John Wilkes Booth 05-12-2015 10:37 PM

well, i don't necessarily doubt that people will generally value their own system over the other guy's system. i do think that basically capitalism and communism are mutually exclusive. both are supposed to be implemented on a global scale, where as there's only one globe. but even if russia hadn't been communist, they would've been the natural rivals to the united states, it might have been a bit less fierce, but nonetheless they would have been rivals. sort of like putin's russia today, which isn't communist, yet we're getting some friction there.

when you talk about the us going to war over moral issues you have one good example, the american civil war and then a number of light conflicts that were more like interantional publicity stunts than actual wars. beyond that the US is mostly self interested just like any other power. keep in mind that a civil war is a very different type of war, strategically speaking. look at the other major wars the US has been involved in. the us population adopted a highly isolationist ideology directly following ww1,due to massive amount of lives cost over 'european entanglements' ww1 was a clearly amoral war. there was no good guys or bad guys just an intractable pattern of alliances. then ww2 started, where there was a clear aggressor, an actual precedent for talking about good guys vs bad guys, and americans wanted no part in it. until some planes smashed into some ships in the pacific.

and yet what people remember is that the japs attacked us at pearl harbor out of the blue, sneaky japs. meanwhile roosevelt basically forced their hand by interfering with their naval interests in the south pacific. why?? because clearly somebody would have to dominate the pacific. the us and japan are natural maritime rivals just due to geography.

i mean tbh the idea of the united states as some military moral vanguard is completely laughable to me.... you only have to look at the track record of conflicts and wars that we have been involved in throughout the years. there's no consistency whatsoever. we deal with tyrants when tyrants are receptive to protecting us geopolitical interests. in other cases, where the tyrants become a nuisance for us, we become 'morally outraged' and 'something's gotta be done about this putin guy, huh?'

i dunno it seems to me like your narrative is more affected by ideology than actual US foreign policy is. because it will always sound better to approach it that way, so they'll always use that rhetoric.

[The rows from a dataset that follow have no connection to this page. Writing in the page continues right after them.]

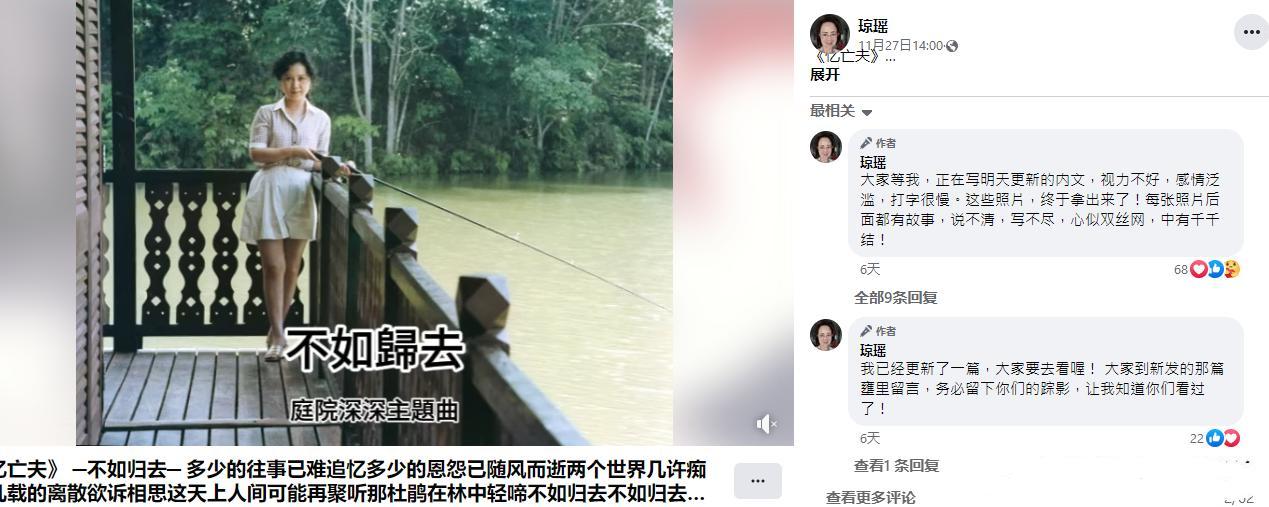1269x507 pixels.
Task: View reactions on the first comment
Action: (1207, 269)
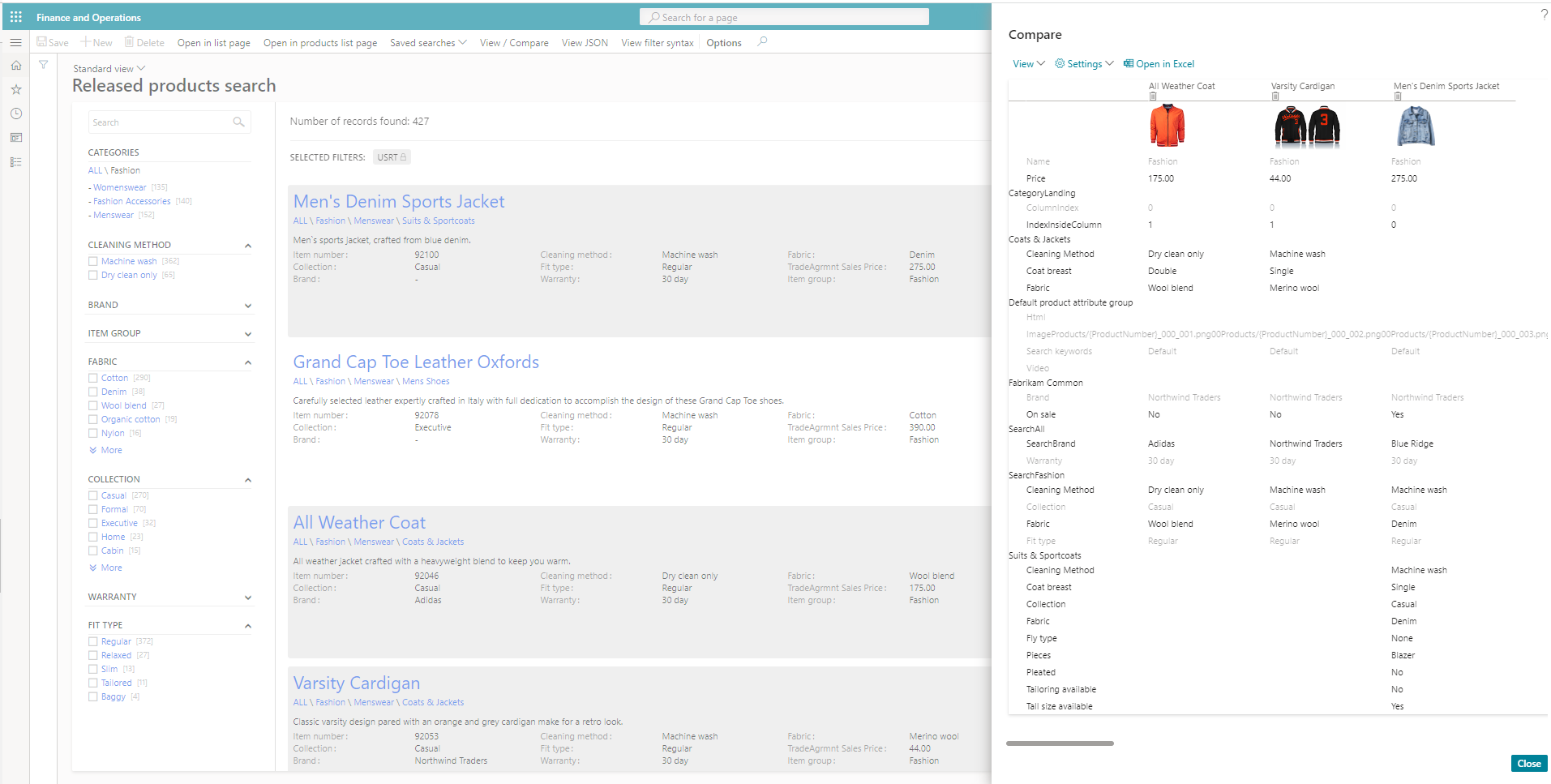The image size is (1551, 784).
Task: Check the Machine wash filter checkbox
Action: point(93,261)
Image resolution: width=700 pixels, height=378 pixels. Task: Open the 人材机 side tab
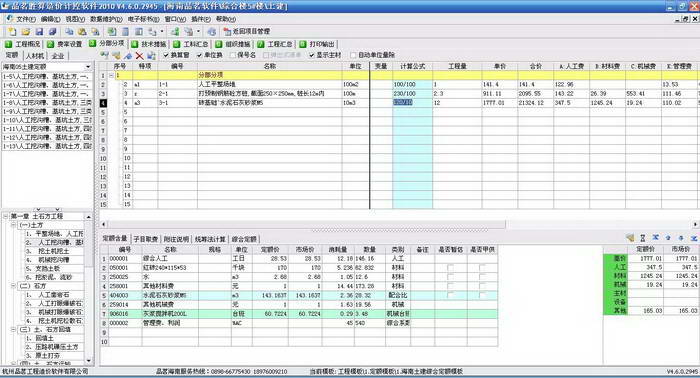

Xurtio 05-13-2015 07:17 AM

Your arguing against a strawman when you say the US is not a moral vanguard. I'm highlighting ideological influence in an effort to demonstrate that the geopolitical narrative is overly narrow, and that there are several factors (some which we can't measure). I don't think any decision to go to war is so simple. But there are checks and balances to make sure more than one personal interest is involved (which is why Bush had to lie about WMD to go to war).